Genome annotation suggested that this hypersaline planktonic cluster contains unexpected metabolic capabilities. Arsenate respiration metabolic features were detected as a specific transporter to pump out the highly toxic form arsenite, and the key gene regulator arsR involved in arsenate respiration (Murphy and Saltikov, 2009) were found in this group. In addition, the ATP-dependent chaperone ClpB, which has been demonstrated to confer resistance to arsenic (Morgante and González-Pastor, personal communication), was not only detected in the phylotype BC3 but was also fairly abundant in the metagenome of CR30, indicating that this chaperone could be a common mechanism for resistance to arsenic in saline systems together with the use of the enzymes 3-isopropylmalate dehydrogenase, 5′phosphoribosyl anthranilate isomerase and aspartate semialdehyde dehydrogenase (Supplementary Figure S4).

Like other Bacteroidetes, this group also possesses a complete repertoire of gliding-motility proteins that have been related to degradation of complex polysaccharides (Gomez-Pereira et al., 2012). In addition, transporters for large biopolymers, glycosyl hydrolases and transferases were detected. For instance, SAGs AB578-K19 and AB578-D06 possessed a nucleotide-binding protein with the corresponding catalytic domain previously demonstrated to be involved in DNA uptake, which could be used either as a source of organic matter or for DNA transformation. Thus some traits of this group resembled those of other planktonic Bacteroidetes previously described to be involved in the remineralization of high-molecular-weight organic matter (Gomez-Pereira et al., 2012). The putative DNA-uptake systems found in the BC3 group could be related to its use as P source, as hypersaline systems are considered to be P-limited (in this study, N:P rations based on ammonia and phosphate concentrations ranged from 277 to 2770). In addition, a beta-lactamase and an ABC-antimicrobial peptide transporter were present at least in two of the single cells. These genes could be involved in interactions of BC3 with their accompanying microbiota. Indeed, a recent metabolomic characterization of S. ruber strains, with which BC3 shares its habitat, has shown that this bacterium produces a plethora of different antimicrobial-like compounds (Antón et al., 2013).

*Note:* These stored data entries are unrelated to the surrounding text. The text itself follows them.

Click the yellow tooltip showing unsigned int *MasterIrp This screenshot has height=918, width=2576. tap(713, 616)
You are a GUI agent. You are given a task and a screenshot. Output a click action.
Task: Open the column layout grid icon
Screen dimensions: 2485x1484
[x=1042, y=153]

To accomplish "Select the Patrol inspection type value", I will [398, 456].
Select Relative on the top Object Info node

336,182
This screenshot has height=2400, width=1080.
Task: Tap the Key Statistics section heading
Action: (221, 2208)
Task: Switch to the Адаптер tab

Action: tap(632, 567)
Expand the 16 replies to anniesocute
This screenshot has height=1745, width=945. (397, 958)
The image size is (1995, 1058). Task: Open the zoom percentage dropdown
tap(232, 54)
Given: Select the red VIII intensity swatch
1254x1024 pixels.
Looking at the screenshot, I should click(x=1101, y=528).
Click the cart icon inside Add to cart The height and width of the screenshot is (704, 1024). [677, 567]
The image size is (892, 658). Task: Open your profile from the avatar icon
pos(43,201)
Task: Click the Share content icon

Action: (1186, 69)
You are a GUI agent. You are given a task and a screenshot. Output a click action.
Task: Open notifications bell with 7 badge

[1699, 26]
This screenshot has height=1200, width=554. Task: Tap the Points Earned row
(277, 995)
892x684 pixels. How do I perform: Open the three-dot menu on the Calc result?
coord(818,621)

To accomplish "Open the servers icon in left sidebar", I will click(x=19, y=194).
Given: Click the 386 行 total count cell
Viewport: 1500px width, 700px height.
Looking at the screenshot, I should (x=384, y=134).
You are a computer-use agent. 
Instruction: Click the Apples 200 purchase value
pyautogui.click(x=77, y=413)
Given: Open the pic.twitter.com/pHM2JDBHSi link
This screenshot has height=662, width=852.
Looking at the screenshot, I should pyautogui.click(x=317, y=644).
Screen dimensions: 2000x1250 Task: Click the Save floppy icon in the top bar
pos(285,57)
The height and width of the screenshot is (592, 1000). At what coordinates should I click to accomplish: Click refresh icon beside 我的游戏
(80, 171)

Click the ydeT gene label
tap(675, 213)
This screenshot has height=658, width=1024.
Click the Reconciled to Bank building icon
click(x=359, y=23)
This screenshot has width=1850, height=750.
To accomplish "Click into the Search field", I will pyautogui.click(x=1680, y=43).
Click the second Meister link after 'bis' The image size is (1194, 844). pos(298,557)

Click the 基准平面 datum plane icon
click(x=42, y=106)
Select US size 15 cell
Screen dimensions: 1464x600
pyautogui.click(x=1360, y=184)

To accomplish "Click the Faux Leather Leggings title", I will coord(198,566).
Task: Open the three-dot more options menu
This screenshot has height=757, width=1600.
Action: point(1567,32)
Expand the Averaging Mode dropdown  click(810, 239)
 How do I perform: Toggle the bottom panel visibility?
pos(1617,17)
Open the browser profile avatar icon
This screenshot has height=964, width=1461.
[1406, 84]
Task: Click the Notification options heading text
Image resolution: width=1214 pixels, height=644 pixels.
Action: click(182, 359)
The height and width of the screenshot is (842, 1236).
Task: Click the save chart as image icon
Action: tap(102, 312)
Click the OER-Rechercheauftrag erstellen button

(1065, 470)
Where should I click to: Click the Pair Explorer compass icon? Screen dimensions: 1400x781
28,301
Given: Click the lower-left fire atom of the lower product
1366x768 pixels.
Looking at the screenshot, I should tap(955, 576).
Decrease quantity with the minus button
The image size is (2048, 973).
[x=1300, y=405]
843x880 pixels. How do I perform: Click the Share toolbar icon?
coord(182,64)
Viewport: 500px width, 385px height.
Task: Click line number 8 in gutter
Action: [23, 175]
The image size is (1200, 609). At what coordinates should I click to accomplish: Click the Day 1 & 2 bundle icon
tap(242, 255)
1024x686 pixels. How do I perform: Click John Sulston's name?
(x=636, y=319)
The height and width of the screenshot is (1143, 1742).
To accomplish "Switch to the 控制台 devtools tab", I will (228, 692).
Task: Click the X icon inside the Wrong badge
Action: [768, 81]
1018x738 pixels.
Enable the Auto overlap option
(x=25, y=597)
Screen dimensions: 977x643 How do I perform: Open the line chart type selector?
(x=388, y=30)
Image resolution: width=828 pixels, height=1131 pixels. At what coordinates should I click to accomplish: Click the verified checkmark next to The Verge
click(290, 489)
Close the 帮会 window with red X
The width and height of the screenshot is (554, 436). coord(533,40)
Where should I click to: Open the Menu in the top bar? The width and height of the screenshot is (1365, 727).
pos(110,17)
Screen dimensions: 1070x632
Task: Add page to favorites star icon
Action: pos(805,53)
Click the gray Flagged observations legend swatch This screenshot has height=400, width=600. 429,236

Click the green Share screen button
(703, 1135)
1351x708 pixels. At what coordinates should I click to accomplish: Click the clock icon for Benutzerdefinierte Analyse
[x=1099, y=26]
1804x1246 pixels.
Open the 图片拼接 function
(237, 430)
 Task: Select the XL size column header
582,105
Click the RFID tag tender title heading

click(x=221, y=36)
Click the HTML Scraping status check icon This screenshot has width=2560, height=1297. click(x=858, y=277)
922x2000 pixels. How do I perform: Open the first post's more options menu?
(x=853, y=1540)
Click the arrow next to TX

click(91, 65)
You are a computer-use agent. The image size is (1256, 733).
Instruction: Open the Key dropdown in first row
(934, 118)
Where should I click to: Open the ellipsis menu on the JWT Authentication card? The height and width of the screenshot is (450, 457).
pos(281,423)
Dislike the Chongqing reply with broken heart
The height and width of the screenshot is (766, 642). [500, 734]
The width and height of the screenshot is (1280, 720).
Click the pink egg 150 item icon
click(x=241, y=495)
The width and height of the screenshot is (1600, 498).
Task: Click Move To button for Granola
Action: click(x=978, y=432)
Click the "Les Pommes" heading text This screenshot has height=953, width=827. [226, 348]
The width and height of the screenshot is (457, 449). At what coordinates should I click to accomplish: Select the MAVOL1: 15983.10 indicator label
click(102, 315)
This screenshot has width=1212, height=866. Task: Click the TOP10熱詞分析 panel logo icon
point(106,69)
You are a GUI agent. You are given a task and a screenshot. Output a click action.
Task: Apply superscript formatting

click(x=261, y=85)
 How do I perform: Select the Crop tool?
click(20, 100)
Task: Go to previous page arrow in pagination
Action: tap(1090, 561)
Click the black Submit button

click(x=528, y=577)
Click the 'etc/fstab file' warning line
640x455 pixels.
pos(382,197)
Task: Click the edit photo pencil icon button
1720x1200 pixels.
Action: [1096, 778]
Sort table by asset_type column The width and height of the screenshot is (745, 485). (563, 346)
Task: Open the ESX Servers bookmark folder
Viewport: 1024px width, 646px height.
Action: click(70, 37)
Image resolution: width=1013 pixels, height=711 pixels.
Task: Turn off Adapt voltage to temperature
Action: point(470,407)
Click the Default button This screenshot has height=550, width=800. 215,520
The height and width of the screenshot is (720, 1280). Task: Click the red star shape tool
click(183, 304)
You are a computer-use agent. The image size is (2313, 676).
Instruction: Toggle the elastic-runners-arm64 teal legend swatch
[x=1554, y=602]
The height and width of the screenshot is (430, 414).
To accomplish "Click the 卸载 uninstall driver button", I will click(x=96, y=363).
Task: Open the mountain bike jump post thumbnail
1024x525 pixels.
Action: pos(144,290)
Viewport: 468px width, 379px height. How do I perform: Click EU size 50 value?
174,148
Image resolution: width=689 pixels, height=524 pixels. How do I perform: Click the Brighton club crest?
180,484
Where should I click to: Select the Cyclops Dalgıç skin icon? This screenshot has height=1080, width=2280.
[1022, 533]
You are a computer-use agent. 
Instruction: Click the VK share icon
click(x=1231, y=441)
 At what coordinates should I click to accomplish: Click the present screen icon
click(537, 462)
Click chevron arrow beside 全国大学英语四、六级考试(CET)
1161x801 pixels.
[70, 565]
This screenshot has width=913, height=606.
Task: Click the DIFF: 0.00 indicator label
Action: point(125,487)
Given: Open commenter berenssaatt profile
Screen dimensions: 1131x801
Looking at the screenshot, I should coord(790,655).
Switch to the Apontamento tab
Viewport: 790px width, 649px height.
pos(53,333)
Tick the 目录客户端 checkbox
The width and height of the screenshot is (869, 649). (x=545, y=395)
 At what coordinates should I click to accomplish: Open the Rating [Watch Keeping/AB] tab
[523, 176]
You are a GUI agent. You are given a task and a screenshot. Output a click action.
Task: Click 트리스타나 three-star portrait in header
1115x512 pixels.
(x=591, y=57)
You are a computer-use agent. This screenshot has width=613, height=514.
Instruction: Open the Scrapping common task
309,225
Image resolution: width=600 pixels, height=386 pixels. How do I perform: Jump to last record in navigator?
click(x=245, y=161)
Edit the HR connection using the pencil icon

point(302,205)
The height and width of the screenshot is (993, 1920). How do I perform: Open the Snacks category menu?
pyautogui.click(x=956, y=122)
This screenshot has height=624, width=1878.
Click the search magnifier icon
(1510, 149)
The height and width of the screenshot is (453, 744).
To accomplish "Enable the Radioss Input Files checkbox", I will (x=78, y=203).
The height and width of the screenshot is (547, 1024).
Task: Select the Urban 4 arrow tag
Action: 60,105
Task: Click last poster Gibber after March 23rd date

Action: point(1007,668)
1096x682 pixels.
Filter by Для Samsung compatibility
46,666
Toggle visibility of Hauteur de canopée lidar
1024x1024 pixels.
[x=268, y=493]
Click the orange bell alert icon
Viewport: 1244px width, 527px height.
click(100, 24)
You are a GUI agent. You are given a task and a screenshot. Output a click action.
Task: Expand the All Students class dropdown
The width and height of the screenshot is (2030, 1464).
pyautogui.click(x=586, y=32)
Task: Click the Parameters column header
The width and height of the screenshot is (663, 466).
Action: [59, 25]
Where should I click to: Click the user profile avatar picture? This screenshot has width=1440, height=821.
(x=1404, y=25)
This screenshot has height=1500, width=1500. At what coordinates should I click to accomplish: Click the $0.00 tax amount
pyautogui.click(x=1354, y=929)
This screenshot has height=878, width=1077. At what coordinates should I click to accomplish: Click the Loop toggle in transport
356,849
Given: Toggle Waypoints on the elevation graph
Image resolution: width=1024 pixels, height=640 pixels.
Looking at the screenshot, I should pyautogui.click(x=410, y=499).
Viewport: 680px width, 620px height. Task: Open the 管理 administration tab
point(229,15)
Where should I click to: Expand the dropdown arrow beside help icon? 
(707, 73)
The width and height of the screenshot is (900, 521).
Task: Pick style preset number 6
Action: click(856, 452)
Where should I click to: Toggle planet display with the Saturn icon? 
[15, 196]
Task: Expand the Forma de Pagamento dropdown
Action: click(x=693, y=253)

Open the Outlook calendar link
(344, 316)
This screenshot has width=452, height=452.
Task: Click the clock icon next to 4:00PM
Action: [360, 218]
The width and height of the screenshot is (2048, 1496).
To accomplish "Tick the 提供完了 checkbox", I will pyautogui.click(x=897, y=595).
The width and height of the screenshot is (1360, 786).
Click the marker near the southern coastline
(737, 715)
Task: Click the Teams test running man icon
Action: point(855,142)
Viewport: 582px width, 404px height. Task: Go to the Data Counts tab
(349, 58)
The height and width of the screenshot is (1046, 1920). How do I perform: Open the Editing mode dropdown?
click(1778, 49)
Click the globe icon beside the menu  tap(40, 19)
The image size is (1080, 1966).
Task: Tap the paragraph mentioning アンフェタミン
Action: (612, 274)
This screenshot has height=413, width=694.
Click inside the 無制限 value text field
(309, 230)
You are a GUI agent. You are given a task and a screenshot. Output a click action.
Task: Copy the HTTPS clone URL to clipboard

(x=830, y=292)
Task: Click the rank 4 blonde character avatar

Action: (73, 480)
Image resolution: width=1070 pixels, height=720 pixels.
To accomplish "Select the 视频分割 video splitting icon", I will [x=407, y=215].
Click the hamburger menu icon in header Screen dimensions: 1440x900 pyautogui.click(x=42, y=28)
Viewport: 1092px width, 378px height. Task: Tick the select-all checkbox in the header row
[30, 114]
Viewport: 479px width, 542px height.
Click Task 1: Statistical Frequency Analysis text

Furthermore, a nitroreductase enzyme involved in the utilization of complex aromatic and heterocyclic compounds with nitro- functional groups was detected. This enzyme has been reported to have potential applications in bioremediation, biocatalysis and biomedicine (Emptage et al., 2009). In addition, the cas genes 2 and 6 and the corresponding CRISPR arrays (Makarova et al., 2011), together with different components of the putative type 1 site-specific restriction modification systems (endonucleases and methyltransferases) involved in degrading foreign DNA, were found in some of the single cells, suggesting that this group might be under potential highly selective viral predatory pressure. This is not surprising given that hypersaline environments harbor the highest viral concentrations reported so far for aquatic systems (Santos et al., 2012). Finally, a gene coding for the light-driven proton pump bacteriorhodopsin was present at least in one of the sequenced SAGs.


Here, we have shown temporal changes in prokaryotic assemblages in a given pond as well as differences between ponds of very similar salinities, underscoring the need for caution when drawing general conclusions based on local data. In addition, we have found some traits that are considered to be characteristic of hypersaline systems, such as the abundance of Haloquadratum-related phylotypes and the predominance of Bacteroidetes representatives. The comparison of samples taken at different time points and different ponds has also enabled the detection of a new Bacteroidetes phylotype across a wide range of salinity and environmental conditions, which led us to propose its generalist nature. Phylotype BC3, now known to be widely distributed in salterns worldwide, had not been detected in Santa Pola saltern 10 years ago with techniques of the same resolution as the ones used here (Benlloch et al., 2002). Overall, our results show that solar saltern microbiota undergoes considerable changes throughout the year, and therefore the idea that hypersaline ponds are ‘steady-state’ systems should be reconsidered.